A-t-il eu des réticences pour incarner ce papa ?
Oui. Quelques jours avant le tournage, il a eu une grosse période de flippe, et je lui ai dis : "Ce flip que tu as, ces réticences, ces doutes, tout ça m'intéresse. Ne change rien, ça va apparaître à l'écran. J'ai écris des choses qui sont proches de toi, proches de ta nature, tu ne vas pas avoir d'efforts à faire. Et à l'écran, toutes tes interrogations vont réapparaître. Donc, ne te pose aucune question." Au final, il est complétement lui-même. Je ne pense pas que ce soit un rôle à contre-emploi pour lui, c'est du Chabat à 100%, mais du Chabat acteur, pas le Chabat comique que l'on connaît. Il est à la fois lui-même et un personnage, et c'est en cela qu'il est très impressionnant.
Comment as-tu choisi le petit Martin Combes ?
J'ai pris six mois pour trouver un petit garçon. Le problème, c'est que tu tombes soit sur des enfants totalement inexpérimentés, soit sur des faiseurs. Un jour, j'ai vu Martin arriver, avec sa petite mine un peu triste, et je me suis dit que cet enfant était vraiment marquant, qu'il avait une douleur en lui. Par la suite, on a travaillé un peu ensemble et il était à la fois très sérieux dans son travail et en même temps un vrai acteur. Il savait déjà faire bien sans trop en faire. Et puis sur le tournage, la complicité avec Alain a fait que, tout d'un coup, il y a eu un déclenchement. C'était vraiment très beau de les voir travailler ensemble, de les voir improviser, comme pour la scène du restaurant, avec l'Alsacienne...
On sent un vrai souci de mise en scène...
Tout ce que je peux te dire, c'est que je suis obsédé par le cinéma américain des années 70, et que ça a déterminé toute l'image du film. Le fait de travailler en Scope, en Super 16, fait que tout d'un coup tu as un grain qui ressort particulièrement. Et puis il y a le choix des décors, que j'ai voulu très référencés Ouest américain. J'ai voulu une image très référencée, pour que l'on ne soit pas dans un film trop anecdotique. Ca ne m'intéressait pas trop de traiter une France trop connue, je voulais plutôt qu'on se retrouve dans une France un peu mystérieuse. Du coup, les deux personnages semblent déconnectés de leur réalité.

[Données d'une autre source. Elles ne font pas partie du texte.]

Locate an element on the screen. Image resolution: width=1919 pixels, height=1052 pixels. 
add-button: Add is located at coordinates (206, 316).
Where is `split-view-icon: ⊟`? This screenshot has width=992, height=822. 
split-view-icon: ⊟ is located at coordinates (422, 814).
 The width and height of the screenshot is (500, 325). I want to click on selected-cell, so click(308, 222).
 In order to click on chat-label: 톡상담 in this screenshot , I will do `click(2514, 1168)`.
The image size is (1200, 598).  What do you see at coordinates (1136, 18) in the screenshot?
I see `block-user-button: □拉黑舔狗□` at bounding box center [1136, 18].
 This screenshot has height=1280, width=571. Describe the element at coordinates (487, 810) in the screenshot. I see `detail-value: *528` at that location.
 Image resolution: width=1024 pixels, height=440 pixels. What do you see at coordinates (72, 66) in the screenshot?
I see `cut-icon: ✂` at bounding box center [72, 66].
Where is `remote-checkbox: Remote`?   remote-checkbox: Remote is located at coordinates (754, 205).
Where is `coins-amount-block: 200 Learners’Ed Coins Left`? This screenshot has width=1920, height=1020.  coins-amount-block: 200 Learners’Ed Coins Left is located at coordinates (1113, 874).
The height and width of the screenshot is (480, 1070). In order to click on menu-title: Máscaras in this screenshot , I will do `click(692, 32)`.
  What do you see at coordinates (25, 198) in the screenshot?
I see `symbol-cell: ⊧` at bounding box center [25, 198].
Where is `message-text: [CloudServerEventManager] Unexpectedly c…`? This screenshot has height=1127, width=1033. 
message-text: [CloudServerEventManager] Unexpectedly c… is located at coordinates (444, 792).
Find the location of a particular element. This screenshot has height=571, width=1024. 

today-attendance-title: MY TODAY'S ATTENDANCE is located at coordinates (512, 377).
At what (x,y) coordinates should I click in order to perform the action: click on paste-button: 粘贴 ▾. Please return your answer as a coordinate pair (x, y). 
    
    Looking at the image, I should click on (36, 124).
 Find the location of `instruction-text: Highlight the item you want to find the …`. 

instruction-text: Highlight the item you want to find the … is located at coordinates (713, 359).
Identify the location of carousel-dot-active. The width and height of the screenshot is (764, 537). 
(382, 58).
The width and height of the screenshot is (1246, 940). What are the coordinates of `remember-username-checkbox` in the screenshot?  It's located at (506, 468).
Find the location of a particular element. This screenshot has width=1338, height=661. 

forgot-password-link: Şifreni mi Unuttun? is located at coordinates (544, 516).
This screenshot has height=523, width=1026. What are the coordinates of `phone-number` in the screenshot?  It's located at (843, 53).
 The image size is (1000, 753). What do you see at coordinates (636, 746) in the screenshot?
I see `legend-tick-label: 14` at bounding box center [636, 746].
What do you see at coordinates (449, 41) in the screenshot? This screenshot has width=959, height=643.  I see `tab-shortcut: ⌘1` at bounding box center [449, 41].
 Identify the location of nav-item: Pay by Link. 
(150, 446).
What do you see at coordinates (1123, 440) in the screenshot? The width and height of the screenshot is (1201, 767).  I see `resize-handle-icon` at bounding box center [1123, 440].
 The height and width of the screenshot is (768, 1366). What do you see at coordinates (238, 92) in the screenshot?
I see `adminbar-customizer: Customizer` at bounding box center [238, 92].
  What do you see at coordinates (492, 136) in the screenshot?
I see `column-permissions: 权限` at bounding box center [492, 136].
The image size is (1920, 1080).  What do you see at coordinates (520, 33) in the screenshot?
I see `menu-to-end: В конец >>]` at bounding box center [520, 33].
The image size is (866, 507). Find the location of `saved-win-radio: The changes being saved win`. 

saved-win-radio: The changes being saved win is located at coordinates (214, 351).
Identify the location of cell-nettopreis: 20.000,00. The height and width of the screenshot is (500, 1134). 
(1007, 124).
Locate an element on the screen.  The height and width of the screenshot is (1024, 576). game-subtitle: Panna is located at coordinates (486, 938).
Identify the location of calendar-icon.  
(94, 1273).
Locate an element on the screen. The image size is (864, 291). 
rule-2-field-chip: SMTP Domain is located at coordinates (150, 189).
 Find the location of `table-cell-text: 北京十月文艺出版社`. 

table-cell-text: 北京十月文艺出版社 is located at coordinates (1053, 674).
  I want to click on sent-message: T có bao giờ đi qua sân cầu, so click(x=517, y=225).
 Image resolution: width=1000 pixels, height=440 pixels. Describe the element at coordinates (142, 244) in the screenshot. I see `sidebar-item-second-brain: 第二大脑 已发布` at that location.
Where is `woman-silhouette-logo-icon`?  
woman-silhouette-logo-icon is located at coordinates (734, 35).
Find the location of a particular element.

Au final, comment décrirais-tu le film ?
J'espère qu'il n'y aura pas de malentendus. C'est à dire voir le haut de l'affiche, voir Chabat dans un film de Maurice Barthélémy, et se dire que ça va juste être une comédie. Ce n'est pas une comédie, mais ce n'est pas non plus un film triste. C'est un film où on va passer du rire aux larmes très rapidement, un film où on est sans cesse ballotés au niveau émotionnel. C'est un film qui parle de la relation père-fils au travers d'un deuil, un film sur l'amour et l'espoir. C'est comme si le spectateur était à l'arrière d'une voiture, et que pendant une heure et demie, il voyait évoluer un père et son fils avec leurs moments de complicité, de colères, de joies, de conneries... C'est un hommage aux pères et aux enfants.